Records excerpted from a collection
----

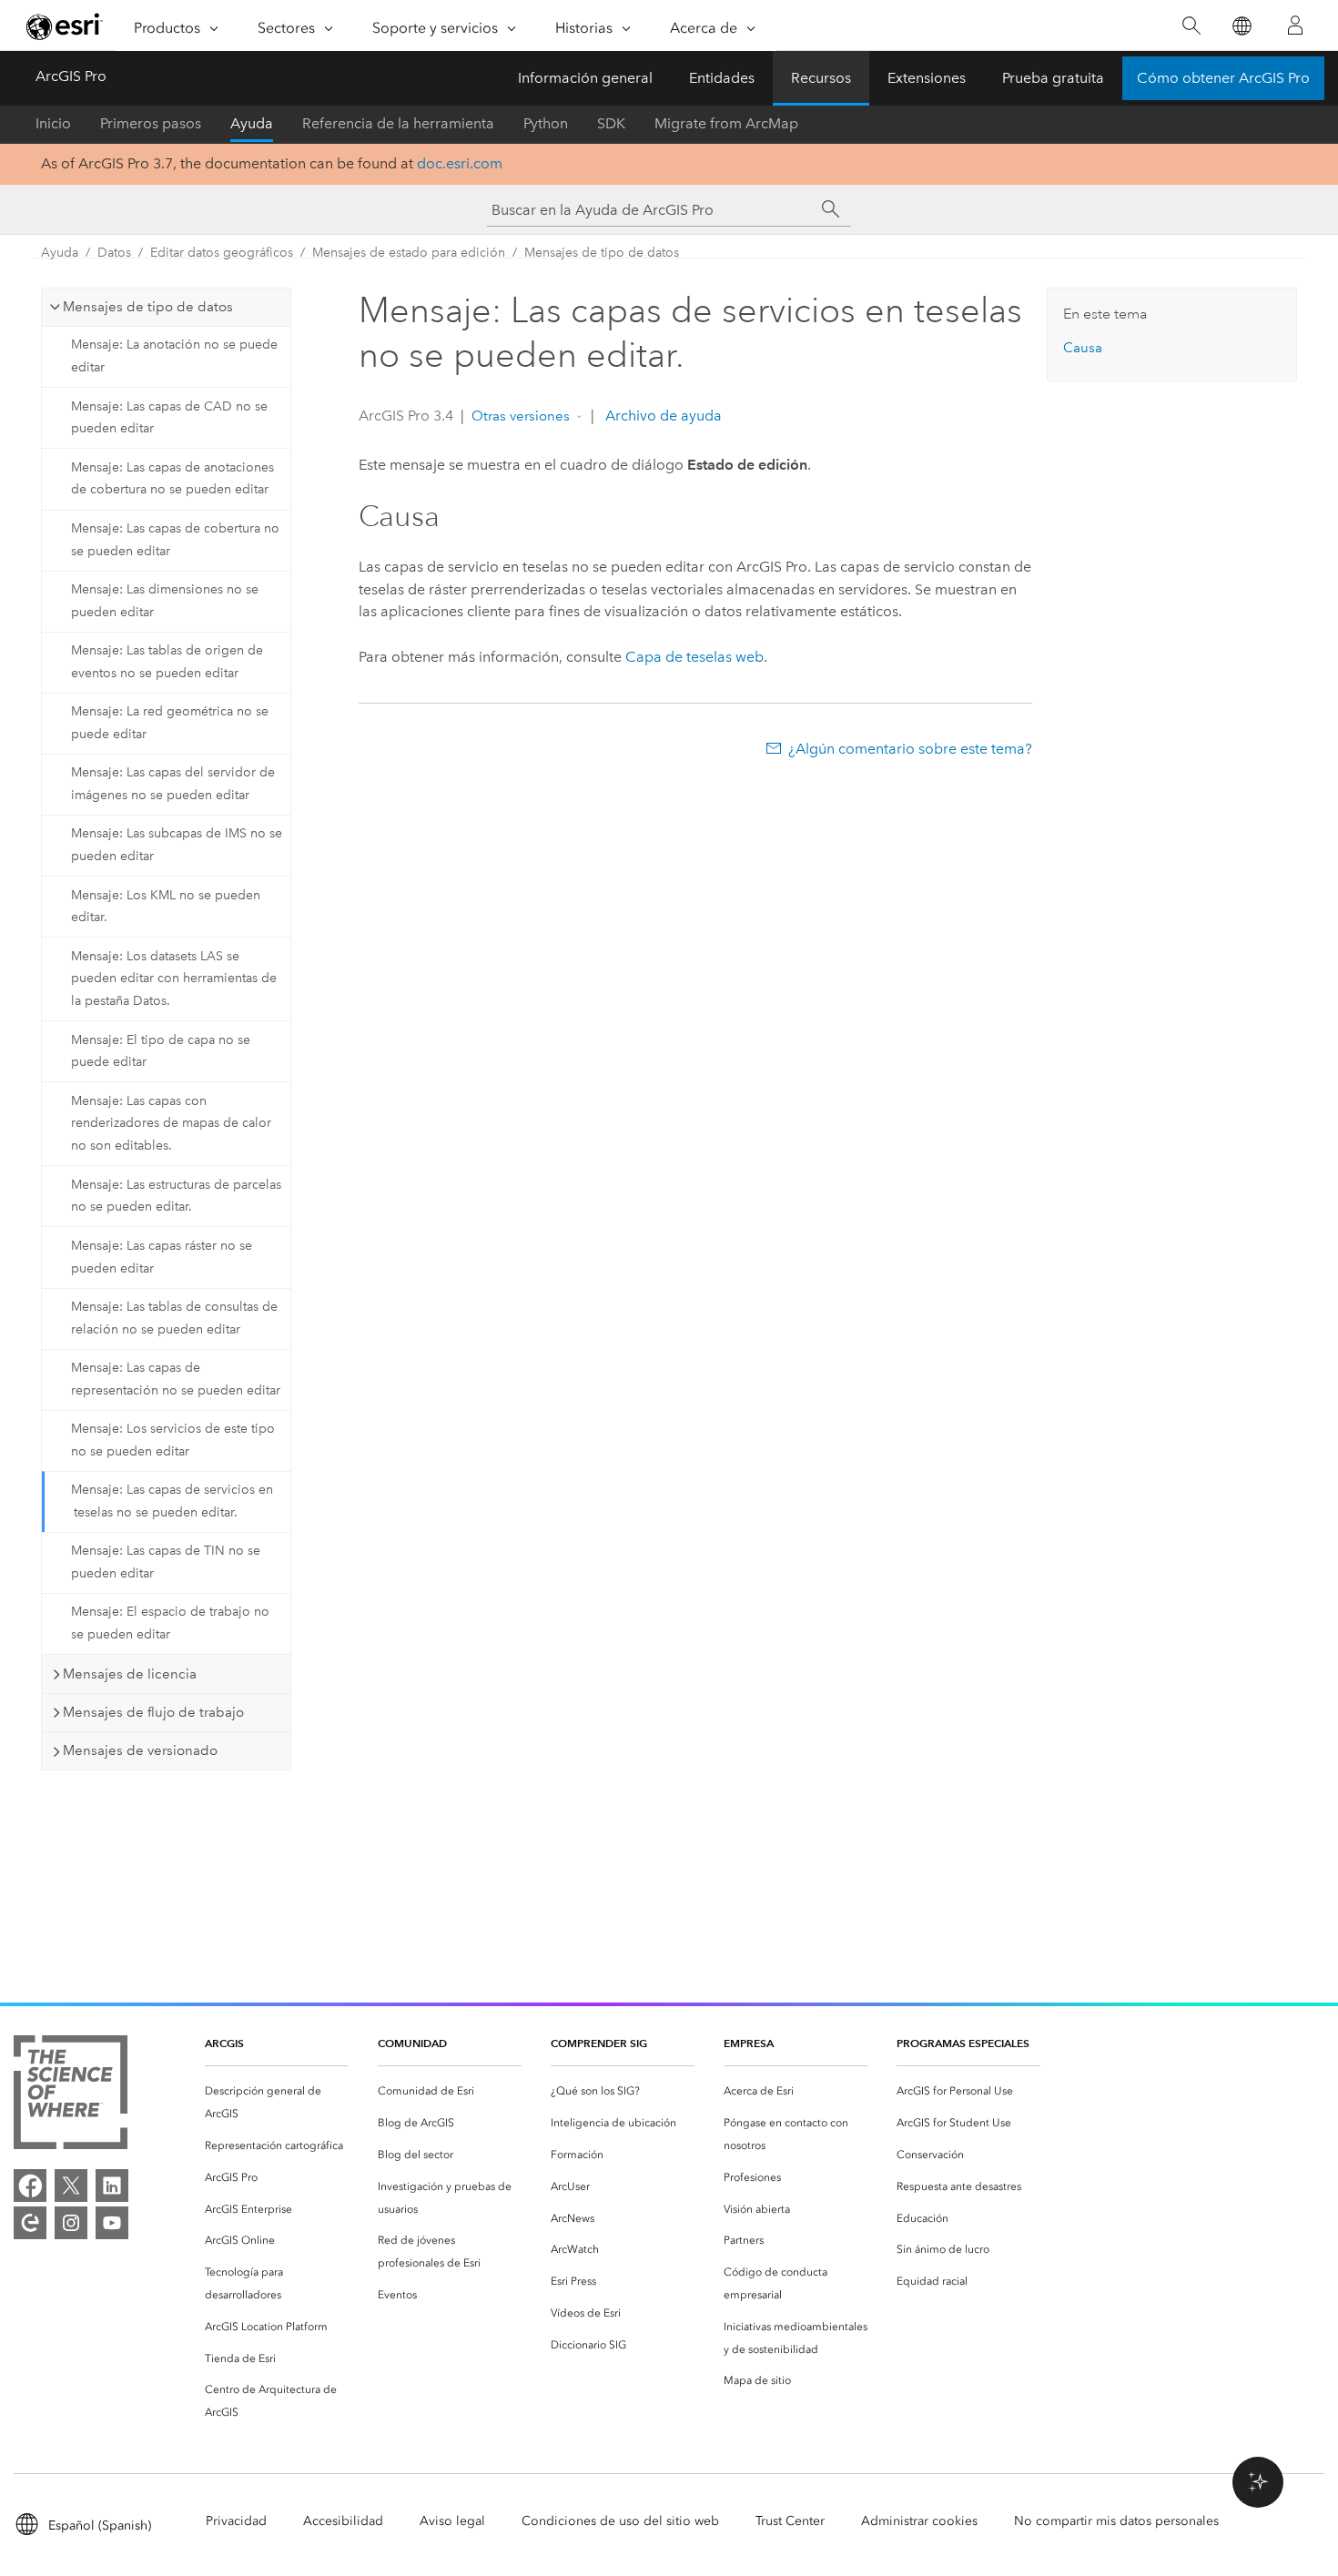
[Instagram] (71, 2222)
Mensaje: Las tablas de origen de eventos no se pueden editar (167, 662)
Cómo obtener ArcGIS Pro (1223, 77)
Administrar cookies (919, 2521)
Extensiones (926, 77)
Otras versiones (520, 416)
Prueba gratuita (1053, 77)
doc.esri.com (459, 163)
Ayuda (251, 123)
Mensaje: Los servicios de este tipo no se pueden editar (173, 1440)
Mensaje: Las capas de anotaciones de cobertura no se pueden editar (172, 479)
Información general (585, 77)
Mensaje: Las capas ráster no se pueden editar (161, 1257)
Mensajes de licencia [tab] (130, 1674)
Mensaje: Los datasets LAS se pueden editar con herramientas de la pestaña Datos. (174, 978)
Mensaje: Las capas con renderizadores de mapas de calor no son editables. (171, 1123)
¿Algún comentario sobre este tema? (910, 748)
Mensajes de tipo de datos (601, 252)
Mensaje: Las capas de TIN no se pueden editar (165, 1562)
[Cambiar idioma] (1241, 26)
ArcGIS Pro (70, 76)
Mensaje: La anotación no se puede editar (174, 356)
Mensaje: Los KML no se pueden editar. (165, 906)
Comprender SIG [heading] (599, 2043)
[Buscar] (1191, 26)
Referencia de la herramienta (398, 123)
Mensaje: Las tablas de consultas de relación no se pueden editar (174, 1318)
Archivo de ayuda (662, 415)
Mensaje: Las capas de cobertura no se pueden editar (175, 540)
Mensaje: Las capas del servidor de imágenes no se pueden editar (173, 784)
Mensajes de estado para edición (408, 252)
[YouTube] (112, 2222)
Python (545, 123)
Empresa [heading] (749, 2043)
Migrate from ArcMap (726, 123)
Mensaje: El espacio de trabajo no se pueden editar (170, 1623)
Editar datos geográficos (221, 252)
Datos (114, 252)
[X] (71, 2185)
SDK (611, 123)
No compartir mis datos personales (1116, 2521)
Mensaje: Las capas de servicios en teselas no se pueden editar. (172, 1501)
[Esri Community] (30, 2222)
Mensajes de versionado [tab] (140, 1750)
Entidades (722, 77)
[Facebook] (30, 2185)
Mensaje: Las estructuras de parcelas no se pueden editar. (176, 1196)
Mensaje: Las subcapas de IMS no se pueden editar (176, 845)
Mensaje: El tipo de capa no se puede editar (160, 1051)
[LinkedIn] (112, 2185)
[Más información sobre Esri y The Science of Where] (70, 2095)
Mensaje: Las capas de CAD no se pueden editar (169, 418)
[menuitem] (277, 2102)
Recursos (821, 77)
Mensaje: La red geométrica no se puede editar (170, 723)
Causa (1082, 348)
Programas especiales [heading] (963, 2043)
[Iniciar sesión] (1295, 25)
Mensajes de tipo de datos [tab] (148, 307)
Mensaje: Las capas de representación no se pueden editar (175, 1379)
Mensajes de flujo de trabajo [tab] (153, 1712)
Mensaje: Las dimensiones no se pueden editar (164, 601)
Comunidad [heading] (412, 2043)
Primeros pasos (150, 123)
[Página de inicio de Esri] (64, 26)
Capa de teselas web (694, 656)
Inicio (53, 123)
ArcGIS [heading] (224, 2043)
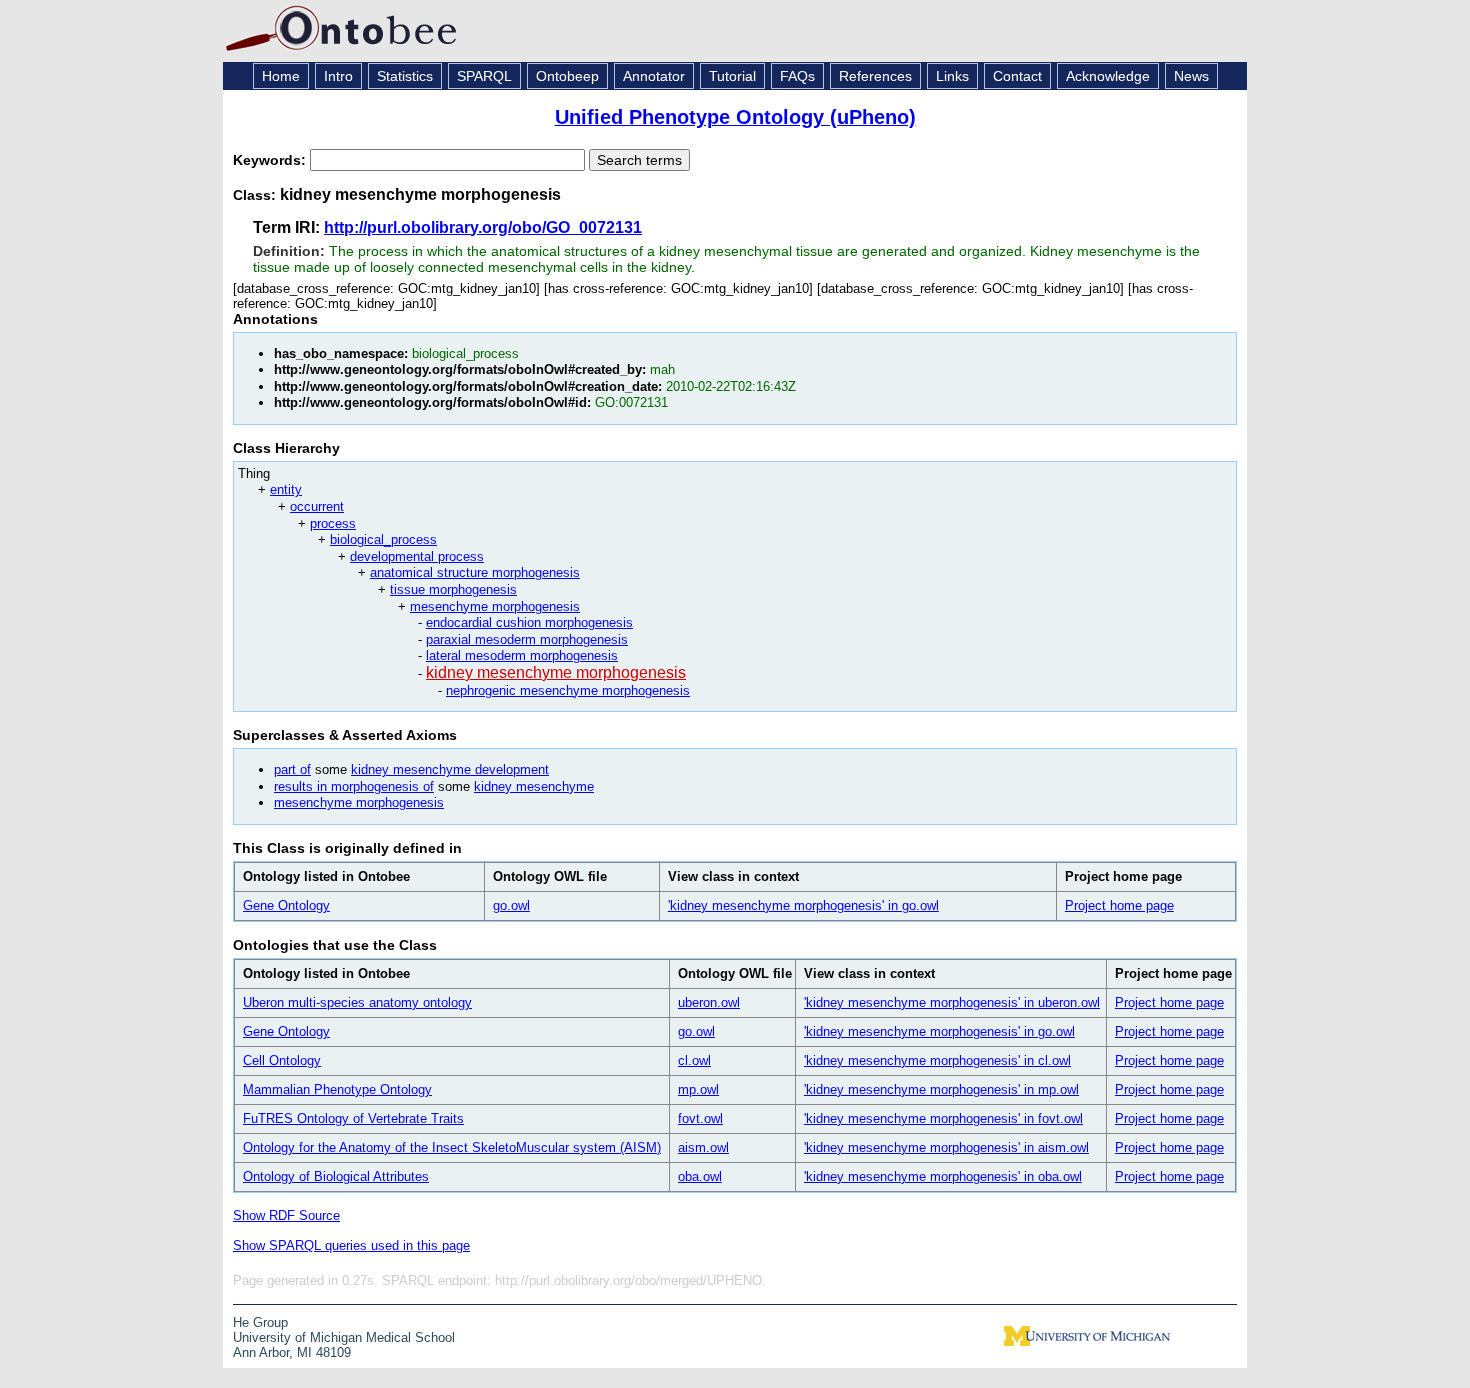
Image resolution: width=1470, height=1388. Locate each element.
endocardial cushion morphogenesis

----

Instructions for the task:
Show the lines from the data above that contain the string "tipo".

Exercise response:
Mensaje: Los servicios de este tipo no se pueden editar (173, 1440)
Mensajes de tipo de datos (601, 252)
Mensaje: El tipo de capa no se puede editar (160, 1051)
Mensajes de tipo de datos [tab] (148, 307)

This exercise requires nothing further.